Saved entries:
>>>

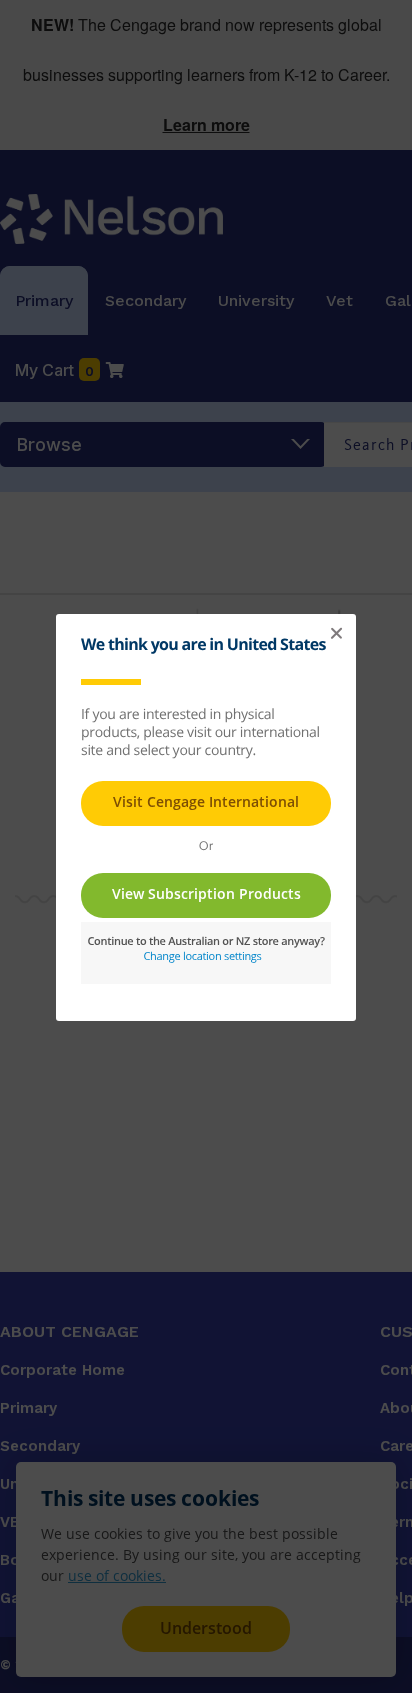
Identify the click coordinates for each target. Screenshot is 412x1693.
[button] (336, 634)
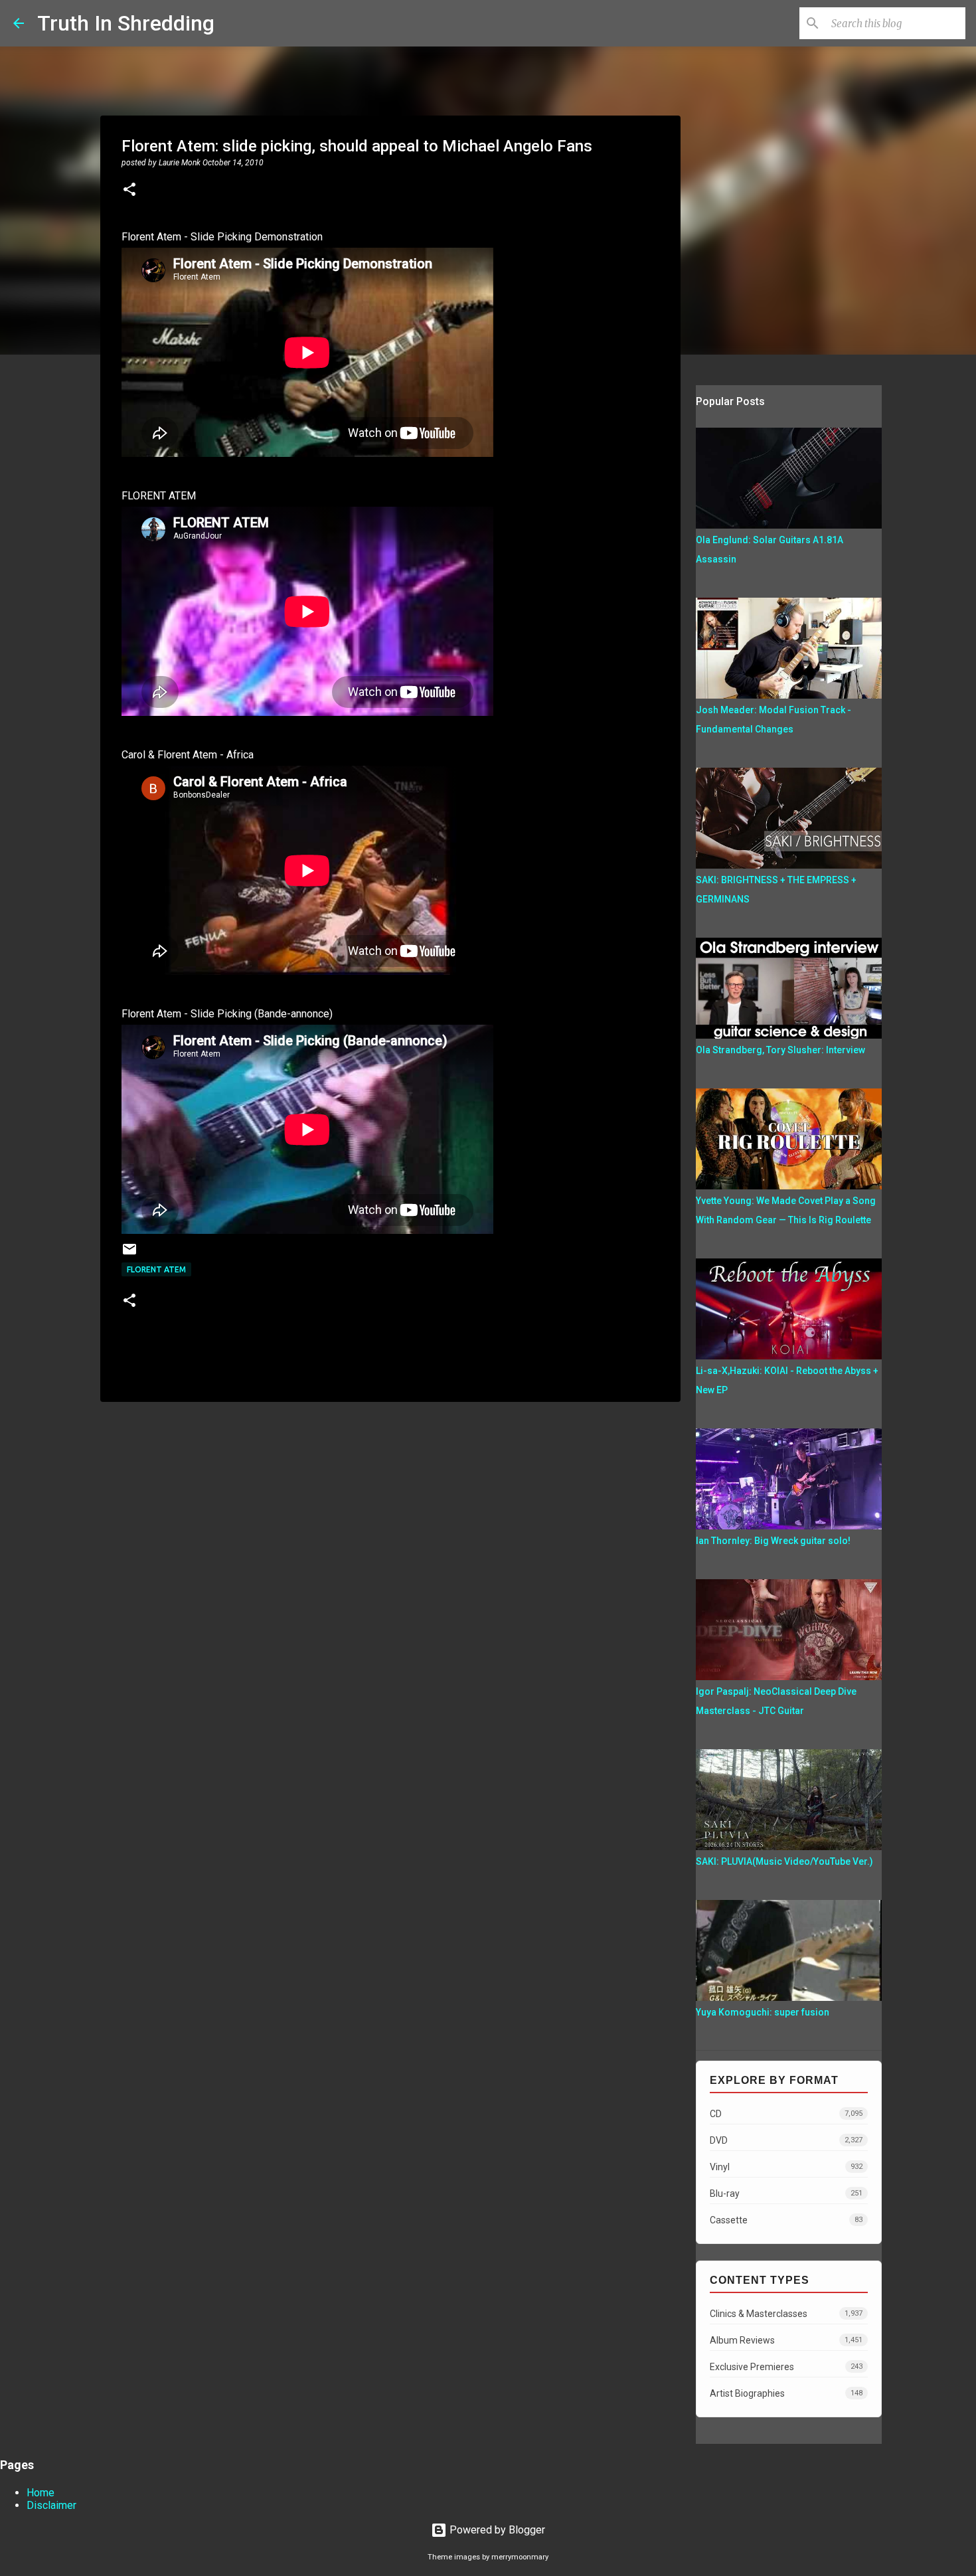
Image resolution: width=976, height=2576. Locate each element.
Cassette (786, 2220)
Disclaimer (51, 2505)
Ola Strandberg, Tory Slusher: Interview (780, 1050)
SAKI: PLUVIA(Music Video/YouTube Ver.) (784, 1861)
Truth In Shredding (125, 23)
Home (40, 2492)
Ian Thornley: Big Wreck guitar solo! (773, 1540)
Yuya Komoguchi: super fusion (762, 2012)
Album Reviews (786, 2340)
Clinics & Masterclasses (786, 2313)
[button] (129, 190)
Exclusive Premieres (786, 2366)
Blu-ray (786, 2193)
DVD (786, 2140)
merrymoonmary (519, 2557)
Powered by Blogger (496, 2530)
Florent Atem (156, 1269)
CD (786, 2113)
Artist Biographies (786, 2393)
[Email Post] (129, 1254)
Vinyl (786, 2167)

<<<

YOUR ASSIGNMENT — When you copy the data, keep every line exact and drop the pictures.

ANSWER TO THE PROBLEM —
Identify the click coordinates for each target. Screenshot is 412x1693.
[button] (336, 634)
Image resolution: width=976, height=2576. Locate each element.
Cassette (786, 2220)
Disclaimer (51, 2505)
Ola Strandberg, Tory Slusher: Interview (780, 1050)
SAKI: PLUVIA(Music Video/YouTube Ver.) (784, 1861)
Truth In Shredding (125, 23)
Home (40, 2492)
Ian Thornley: Big Wreck guitar solo! (773, 1540)
Yuya Komoguchi: super fusion (762, 2012)
Album Reviews (786, 2340)
Clinics & Masterclasses (786, 2313)
[button] (129, 190)
Exclusive Premieres (786, 2366)
Blu-ray (786, 2193)
DVD (786, 2140)
merrymoonmary (519, 2557)
Powered by Blogger (496, 2530)
Florent Atem (156, 1269)
CD (786, 2113)
Artist Biographies (786, 2393)
[Email Post] (129, 1254)
Vinyl (786, 2167)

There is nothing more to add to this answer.